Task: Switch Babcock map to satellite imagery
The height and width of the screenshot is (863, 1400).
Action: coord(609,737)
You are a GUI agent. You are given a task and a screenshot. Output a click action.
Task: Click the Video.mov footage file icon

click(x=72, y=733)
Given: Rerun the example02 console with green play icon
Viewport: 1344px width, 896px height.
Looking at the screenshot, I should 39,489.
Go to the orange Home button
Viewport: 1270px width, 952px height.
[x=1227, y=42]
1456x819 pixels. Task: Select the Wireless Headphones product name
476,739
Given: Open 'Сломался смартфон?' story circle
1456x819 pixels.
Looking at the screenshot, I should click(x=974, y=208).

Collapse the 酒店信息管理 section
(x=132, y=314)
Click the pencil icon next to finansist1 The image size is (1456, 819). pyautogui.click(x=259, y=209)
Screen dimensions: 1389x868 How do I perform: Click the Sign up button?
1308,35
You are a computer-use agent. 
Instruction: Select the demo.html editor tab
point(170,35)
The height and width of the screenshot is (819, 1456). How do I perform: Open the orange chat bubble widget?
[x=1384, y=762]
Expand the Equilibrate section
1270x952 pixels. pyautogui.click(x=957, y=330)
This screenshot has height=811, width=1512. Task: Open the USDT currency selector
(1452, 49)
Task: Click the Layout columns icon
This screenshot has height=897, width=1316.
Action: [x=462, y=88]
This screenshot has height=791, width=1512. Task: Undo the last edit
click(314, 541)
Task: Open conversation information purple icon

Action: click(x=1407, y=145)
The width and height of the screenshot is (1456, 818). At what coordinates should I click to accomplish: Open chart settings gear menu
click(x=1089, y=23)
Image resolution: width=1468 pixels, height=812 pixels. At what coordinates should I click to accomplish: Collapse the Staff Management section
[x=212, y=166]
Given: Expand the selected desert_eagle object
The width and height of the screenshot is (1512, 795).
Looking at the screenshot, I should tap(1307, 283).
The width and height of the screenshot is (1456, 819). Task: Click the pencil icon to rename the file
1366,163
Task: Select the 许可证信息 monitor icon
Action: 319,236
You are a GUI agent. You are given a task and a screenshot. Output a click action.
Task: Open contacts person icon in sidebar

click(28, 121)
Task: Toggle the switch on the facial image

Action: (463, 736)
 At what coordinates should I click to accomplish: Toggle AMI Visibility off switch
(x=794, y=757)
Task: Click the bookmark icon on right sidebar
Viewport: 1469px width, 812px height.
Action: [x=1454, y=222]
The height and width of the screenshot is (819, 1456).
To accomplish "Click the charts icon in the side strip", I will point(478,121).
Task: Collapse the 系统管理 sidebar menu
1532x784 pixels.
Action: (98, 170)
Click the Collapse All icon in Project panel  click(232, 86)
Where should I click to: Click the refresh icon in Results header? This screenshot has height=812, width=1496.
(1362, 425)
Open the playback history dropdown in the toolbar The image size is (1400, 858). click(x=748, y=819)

**EXERCISE DETAILS:** For this exercise, gather every line of the data that contains the word "size".

**TASK OUTPUT:**
Click the pencil icon next to finansist1 The image size is (1456, 819). pyautogui.click(x=259, y=209)
Open the playback history dropdown in the toolbar The image size is (1400, 858). click(x=748, y=819)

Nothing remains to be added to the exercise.